AVAILABLE RECORDS ::
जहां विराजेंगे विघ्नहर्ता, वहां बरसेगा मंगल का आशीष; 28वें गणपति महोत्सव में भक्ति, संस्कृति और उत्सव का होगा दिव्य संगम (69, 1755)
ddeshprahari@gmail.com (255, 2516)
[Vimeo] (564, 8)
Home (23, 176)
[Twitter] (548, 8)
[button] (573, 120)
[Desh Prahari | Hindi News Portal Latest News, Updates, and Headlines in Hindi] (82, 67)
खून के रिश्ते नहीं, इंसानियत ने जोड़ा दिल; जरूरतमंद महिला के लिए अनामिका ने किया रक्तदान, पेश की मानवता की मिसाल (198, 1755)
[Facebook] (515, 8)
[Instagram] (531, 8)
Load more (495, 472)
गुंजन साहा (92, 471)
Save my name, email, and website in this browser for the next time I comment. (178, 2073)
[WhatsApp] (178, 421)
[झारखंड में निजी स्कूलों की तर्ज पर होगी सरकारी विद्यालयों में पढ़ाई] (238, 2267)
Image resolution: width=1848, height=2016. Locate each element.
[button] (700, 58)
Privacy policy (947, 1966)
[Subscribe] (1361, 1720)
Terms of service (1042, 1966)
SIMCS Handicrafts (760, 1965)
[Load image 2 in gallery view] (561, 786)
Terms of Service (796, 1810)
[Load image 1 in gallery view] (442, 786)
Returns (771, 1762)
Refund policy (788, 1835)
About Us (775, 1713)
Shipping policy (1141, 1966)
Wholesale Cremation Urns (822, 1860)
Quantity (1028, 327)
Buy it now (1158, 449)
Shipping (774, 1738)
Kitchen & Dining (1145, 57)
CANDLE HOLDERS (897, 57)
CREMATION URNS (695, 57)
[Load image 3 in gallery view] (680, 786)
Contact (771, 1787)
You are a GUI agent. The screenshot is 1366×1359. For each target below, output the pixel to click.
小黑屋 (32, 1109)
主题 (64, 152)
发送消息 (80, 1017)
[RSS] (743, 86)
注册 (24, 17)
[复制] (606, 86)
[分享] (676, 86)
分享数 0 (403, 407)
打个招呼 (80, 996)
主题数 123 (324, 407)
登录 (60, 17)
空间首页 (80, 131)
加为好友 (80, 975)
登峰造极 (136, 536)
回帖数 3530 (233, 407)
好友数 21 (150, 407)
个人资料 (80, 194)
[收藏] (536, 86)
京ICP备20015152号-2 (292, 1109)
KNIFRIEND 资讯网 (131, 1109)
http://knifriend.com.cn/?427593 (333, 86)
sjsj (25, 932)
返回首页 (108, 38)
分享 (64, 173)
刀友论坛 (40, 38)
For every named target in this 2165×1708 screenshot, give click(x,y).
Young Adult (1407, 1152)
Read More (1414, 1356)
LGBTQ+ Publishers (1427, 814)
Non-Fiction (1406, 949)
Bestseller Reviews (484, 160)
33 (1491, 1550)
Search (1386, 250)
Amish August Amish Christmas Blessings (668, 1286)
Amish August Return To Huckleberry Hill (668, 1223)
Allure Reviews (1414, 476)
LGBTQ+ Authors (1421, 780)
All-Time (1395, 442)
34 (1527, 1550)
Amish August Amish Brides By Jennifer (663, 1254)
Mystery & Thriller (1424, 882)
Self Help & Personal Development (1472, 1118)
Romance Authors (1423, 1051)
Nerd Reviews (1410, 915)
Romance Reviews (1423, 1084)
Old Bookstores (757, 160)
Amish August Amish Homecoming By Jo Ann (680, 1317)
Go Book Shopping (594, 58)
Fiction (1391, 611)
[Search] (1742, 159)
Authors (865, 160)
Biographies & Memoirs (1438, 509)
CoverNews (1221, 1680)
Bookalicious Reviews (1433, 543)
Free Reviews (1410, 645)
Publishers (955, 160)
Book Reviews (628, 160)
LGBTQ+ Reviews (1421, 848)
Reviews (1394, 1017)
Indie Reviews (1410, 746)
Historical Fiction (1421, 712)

TASK DIRECTIONS :: Can you repeat, word for word, every line above from the one containing "Shipping policy (1141, 1966)" down to the one containing "[复制] (606, 86)", including both?

ANSWER SPACE ::
Shipping policy (1141, 1966)
Wholesale Cremation Urns (822, 1860)
Quantity (1028, 327)
Buy it now (1158, 449)
Shipping (774, 1738)
Kitchen & Dining (1145, 57)
CANDLE HOLDERS (897, 57)
CREMATION URNS (695, 57)
[Load image 3 in gallery view] (680, 786)
Contact (771, 1787)
You are a GUI agent. The screenshot is 1366×1359. For each target below, output the pixel to click.
小黑屋 (32, 1109)
主题 (64, 152)
发送消息 (80, 1017)
[RSS] (743, 86)
注册 (24, 17)
[复制] (606, 86)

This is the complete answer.